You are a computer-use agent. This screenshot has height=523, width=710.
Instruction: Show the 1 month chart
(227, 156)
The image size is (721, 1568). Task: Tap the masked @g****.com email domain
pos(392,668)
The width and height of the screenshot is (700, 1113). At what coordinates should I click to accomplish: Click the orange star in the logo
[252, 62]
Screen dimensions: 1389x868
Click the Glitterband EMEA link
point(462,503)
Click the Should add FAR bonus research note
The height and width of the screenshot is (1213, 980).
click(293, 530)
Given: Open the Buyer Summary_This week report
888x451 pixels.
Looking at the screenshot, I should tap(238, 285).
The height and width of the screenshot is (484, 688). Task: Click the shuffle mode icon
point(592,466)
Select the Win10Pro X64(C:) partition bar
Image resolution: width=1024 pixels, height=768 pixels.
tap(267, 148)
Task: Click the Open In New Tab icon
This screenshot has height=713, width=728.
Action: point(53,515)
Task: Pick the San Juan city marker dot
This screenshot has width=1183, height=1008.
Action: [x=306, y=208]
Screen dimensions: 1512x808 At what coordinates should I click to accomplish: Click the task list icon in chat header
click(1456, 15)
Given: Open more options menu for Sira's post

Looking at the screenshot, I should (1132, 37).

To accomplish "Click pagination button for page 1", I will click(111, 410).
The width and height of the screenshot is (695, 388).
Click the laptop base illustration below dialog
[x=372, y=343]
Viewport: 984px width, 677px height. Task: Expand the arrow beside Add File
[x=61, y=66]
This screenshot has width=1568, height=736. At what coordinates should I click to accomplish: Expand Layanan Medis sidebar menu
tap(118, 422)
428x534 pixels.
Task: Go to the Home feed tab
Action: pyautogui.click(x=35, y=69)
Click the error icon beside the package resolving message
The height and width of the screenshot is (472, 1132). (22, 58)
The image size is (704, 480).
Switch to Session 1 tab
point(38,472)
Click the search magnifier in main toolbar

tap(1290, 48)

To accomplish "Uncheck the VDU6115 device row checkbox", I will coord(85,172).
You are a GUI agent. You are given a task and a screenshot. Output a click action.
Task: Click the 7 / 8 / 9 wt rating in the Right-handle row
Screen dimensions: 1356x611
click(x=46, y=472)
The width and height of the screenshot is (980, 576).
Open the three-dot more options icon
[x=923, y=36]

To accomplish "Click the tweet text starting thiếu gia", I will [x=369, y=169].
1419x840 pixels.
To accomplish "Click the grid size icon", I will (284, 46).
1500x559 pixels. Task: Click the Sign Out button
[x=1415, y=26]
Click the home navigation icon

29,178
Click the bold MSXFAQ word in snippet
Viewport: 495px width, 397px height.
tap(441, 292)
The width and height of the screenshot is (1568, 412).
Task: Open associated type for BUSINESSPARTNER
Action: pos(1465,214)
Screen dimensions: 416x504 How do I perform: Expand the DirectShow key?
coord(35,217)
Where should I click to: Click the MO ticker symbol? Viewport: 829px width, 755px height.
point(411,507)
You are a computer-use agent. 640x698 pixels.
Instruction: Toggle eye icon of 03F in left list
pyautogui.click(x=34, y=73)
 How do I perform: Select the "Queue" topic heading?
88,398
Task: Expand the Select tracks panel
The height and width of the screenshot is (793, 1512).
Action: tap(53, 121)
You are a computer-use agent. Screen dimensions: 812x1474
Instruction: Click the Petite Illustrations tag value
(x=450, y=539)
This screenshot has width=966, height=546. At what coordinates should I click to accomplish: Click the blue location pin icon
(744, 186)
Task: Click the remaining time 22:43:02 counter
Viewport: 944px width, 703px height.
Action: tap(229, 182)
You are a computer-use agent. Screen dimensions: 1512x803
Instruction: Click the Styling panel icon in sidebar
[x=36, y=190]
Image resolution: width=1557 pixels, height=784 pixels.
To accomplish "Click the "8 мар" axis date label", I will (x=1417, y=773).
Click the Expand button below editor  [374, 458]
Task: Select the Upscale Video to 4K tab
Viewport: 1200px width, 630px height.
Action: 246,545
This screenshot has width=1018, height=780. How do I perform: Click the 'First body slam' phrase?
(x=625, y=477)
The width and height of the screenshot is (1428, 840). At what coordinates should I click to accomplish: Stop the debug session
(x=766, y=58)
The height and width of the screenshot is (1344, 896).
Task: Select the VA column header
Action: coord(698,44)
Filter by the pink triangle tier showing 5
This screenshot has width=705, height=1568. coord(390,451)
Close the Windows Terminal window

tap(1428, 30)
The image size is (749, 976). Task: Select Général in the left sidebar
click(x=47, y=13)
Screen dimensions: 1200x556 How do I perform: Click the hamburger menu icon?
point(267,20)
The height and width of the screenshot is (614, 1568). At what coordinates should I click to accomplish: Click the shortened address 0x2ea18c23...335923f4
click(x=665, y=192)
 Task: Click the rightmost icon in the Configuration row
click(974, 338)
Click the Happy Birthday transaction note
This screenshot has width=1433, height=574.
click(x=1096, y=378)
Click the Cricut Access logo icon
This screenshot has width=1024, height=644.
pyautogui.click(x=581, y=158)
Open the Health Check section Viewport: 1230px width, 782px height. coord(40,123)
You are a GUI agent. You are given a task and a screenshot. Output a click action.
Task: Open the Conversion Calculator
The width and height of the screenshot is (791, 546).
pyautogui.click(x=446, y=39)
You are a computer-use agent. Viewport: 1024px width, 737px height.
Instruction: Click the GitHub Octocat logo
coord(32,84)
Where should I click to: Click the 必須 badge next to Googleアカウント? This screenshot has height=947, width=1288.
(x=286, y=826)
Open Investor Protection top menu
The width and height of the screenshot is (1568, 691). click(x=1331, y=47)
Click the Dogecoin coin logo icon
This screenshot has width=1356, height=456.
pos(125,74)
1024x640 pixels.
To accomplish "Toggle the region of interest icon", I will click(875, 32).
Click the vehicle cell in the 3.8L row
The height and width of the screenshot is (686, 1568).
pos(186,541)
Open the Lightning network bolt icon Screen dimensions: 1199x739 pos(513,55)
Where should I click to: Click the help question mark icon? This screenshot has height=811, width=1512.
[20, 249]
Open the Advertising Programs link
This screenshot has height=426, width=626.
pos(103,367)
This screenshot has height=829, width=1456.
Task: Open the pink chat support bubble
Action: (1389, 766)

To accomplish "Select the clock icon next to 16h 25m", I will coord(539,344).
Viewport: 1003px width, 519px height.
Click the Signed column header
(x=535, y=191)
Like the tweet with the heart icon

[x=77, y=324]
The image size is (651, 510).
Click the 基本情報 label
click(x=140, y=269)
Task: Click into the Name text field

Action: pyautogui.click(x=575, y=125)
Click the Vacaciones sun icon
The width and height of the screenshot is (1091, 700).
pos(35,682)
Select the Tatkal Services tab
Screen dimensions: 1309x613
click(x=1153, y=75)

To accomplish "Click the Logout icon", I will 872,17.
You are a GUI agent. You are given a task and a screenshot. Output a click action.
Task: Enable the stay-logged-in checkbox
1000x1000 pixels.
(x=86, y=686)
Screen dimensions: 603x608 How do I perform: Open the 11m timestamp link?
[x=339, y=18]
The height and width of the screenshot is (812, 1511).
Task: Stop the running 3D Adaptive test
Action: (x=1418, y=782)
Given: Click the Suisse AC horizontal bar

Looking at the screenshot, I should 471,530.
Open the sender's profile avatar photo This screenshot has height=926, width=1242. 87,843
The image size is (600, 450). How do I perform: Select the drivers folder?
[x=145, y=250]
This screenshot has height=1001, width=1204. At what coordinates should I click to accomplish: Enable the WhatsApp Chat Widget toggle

━━━━━━━━━━━━━━━━━━━━━━━━━━━━━━

▶ Assignment
Write out the data above again, word for word.

▶ Exercise answer
You are a computer-use agent. This screenshot has height=523, width=710.
Instruction: Show the 1 month chart
(227, 156)
The image size is (721, 1568). Task: Tap the masked @g****.com email domain
pos(392,668)
The width and height of the screenshot is (700, 1113). At what coordinates should I click to accomplish: Click the orange star in the logo
[252, 62]
Screen dimensions: 1389x868
Click the Glitterband EMEA link
point(462,503)
Click the Should add FAR bonus research note
The height and width of the screenshot is (1213, 980).
click(293, 530)
Given: Open the Buyer Summary_This week report
888x451 pixels.
Looking at the screenshot, I should tap(238, 285).
The height and width of the screenshot is (484, 688). Task: Click the shuffle mode icon
point(592,466)
Select the Win10Pro X64(C:) partition bar
Image resolution: width=1024 pixels, height=768 pixels.
tap(267, 148)
Task: Click the Open In New Tab icon
This screenshot has height=713, width=728.
Action: point(53,515)
Task: Pick the San Juan city marker dot
This screenshot has width=1183, height=1008.
Action: [x=306, y=208]
Screen dimensions: 1512x808 At what coordinates should I click to accomplish: Click the task list icon in chat header
click(1456, 15)
Given: Open more options menu for Sira's post

Looking at the screenshot, I should (1132, 37).

To accomplish "Click pagination button for page 1", I will click(111, 410).
The width and height of the screenshot is (695, 388).
Click the laptop base illustration below dialog
[x=372, y=343]
Viewport: 984px width, 677px height. Task: Expand the arrow beside Add File
[x=61, y=66]
This screenshot has width=1568, height=736. At what coordinates should I click to accomplish: Expand Layanan Medis sidebar menu
tap(118, 422)
428x534 pixels.
Task: Go to the Home feed tab
Action: pyautogui.click(x=35, y=69)
Click the error icon beside the package resolving message
The height and width of the screenshot is (472, 1132). (22, 58)
The image size is (704, 480).
Switch to Session 1 tab
point(38,472)
Click the search magnifier in main toolbar

tap(1290, 48)

To accomplish "Uncheck the VDU6115 device row checkbox", I will coord(85,172).
You are a GUI agent. You are given a task and a screenshot. Output a click action.
Task: Click the 7 / 8 / 9 wt rating in the Right-handle row
Screen dimensions: 1356x611
click(x=46, y=472)
The width and height of the screenshot is (980, 576).
Open the three-dot more options icon
[x=923, y=36]

To accomplish "Click the tweet text starting thiếu gia", I will [x=369, y=169].
1419x840 pixels.
To accomplish "Click the grid size icon", I will (284, 46).
1500x559 pixels. Task: Click the Sign Out button
[x=1415, y=26]
Click the home navigation icon

29,178
Click the bold MSXFAQ word in snippet
Viewport: 495px width, 397px height.
tap(441, 292)
The width and height of the screenshot is (1568, 412).
Task: Open associated type for BUSINESSPARTNER
Action: pos(1465,214)
Screen dimensions: 416x504 How do I perform: Expand the DirectShow key?
coord(35,217)
Where should I click to: Click the MO ticker symbol? Viewport: 829px width, 755px height.
point(411,507)
You are a computer-use agent. 640x698 pixels.
Instruction: Toggle eye icon of 03F in left list
pyautogui.click(x=34, y=73)
 How do I perform: Select the "Queue" topic heading?
88,398
Task: Expand the Select tracks panel
The height and width of the screenshot is (793, 1512).
Action: tap(53, 121)
You are a computer-use agent. Screen dimensions: 812x1474
Instruction: Click the Petite Illustrations tag value
(x=450, y=539)
This screenshot has width=966, height=546. At what coordinates should I click to accomplish: Click the blue location pin icon
(744, 186)
Task: Click the remaining time 22:43:02 counter
Viewport: 944px width, 703px height.
Action: tap(229, 182)
You are a computer-use agent. Screen dimensions: 1512x803
Instruction: Click the Styling panel icon in sidebar
[x=36, y=190]
Image resolution: width=1557 pixels, height=784 pixels.
To accomplish "Click the "8 мар" axis date label", I will (x=1417, y=773).
Click the Expand button below editor  [374, 458]
Task: Select the Upscale Video to 4K tab
Viewport: 1200px width, 630px height.
Action: 246,545
This screenshot has width=1018, height=780. How do I perform: Click the 'First body slam' phrase?
(x=625, y=477)
The width and height of the screenshot is (1428, 840). At what coordinates should I click to accomplish: Stop the debug session
(x=766, y=58)
The height and width of the screenshot is (1344, 896).
Task: Select the VA column header
Action: coord(698,44)
Filter by the pink triangle tier showing 5
This screenshot has width=705, height=1568. coord(390,451)
Close the Windows Terminal window

tap(1428, 30)
The image size is (749, 976). Task: Select Général in the left sidebar
click(x=47, y=13)
Screen dimensions: 1200x556 How do I perform: Click the hamburger menu icon?
point(267,20)
The height and width of the screenshot is (614, 1568). At what coordinates should I click to accomplish: Click the shortened address 0x2ea18c23...335923f4
click(x=665, y=192)
 Task: Click the rightmost icon in the Configuration row
click(974, 338)
Click the Happy Birthday transaction note
This screenshot has width=1433, height=574.
click(x=1096, y=378)
Click the Cricut Access logo icon
This screenshot has width=1024, height=644.
pyautogui.click(x=581, y=158)
Open the Health Check section Viewport: 1230px width, 782px height. coord(40,123)
You are a GUI agent. You are given a task and a screenshot. Output a click action.
Task: Open the Conversion Calculator
The width and height of the screenshot is (791, 546).
pyautogui.click(x=446, y=39)
You are a computer-use agent. Viewport: 1024px width, 737px height.
Instruction: Click the GitHub Octocat logo
coord(32,84)
Where should I click to: Click the 必須 badge next to Googleアカウント? This screenshot has height=947, width=1288.
(x=286, y=826)
Open Investor Protection top menu
The width and height of the screenshot is (1568, 691). click(x=1331, y=47)
Click the Dogecoin coin logo icon
This screenshot has width=1356, height=456.
pos(125,74)
1024x640 pixels.
To accomplish "Toggle the region of interest icon", I will click(875, 32).
Click the vehicle cell in the 3.8L row
The height and width of the screenshot is (686, 1568).
pos(186,541)
Open the Lightning network bolt icon Screen dimensions: 1199x739 pos(513,55)
Where should I click to: Click the help question mark icon? This screenshot has height=811, width=1512.
[20, 249]
Open the Advertising Programs link
This screenshot has height=426, width=626.
pos(103,367)
This screenshot has height=829, width=1456.
Task: Open the pink chat support bubble
Action: (1389, 766)

To accomplish "Select the clock icon next to 16h 25m", I will coord(539,344).
Viewport: 1003px width, 519px height.
Click the Signed column header
(x=535, y=191)
Like the tweet with the heart icon

[x=77, y=324]
The image size is (651, 510).
Click the 基本情報 label
click(x=140, y=269)
Task: Click into the Name text field

Action: pyautogui.click(x=575, y=125)
Click the Vacaciones sun icon
The width and height of the screenshot is (1091, 700).
pos(35,682)
Select the Tatkal Services tab
Screen dimensions: 1309x613
click(x=1153, y=75)

To accomplish "Click the Logout icon", I will 872,17.
You are a GUI agent. You are given a task and a screenshot. Output a click action.
Task: Enable the stay-logged-in checkbox
1000x1000 pixels.
(x=86, y=686)
Screen dimensions: 603x608 How do I perform: Open the 11m timestamp link?
[x=339, y=18]
The height and width of the screenshot is (812, 1511).
Task: Stop the running 3D Adaptive test
Action: (x=1418, y=782)
Given: Click the Suisse AC horizontal bar

Looking at the screenshot, I should 471,530.
Open the sender's profile avatar photo This screenshot has height=926, width=1242. 87,843
The image size is (600, 450). How do I perform: Select the drivers folder?
[x=145, y=250]
This screenshot has height=1001, width=1204. At what coordinates should I click to accomplish: Enable the WhatsApp Chat Widget toggle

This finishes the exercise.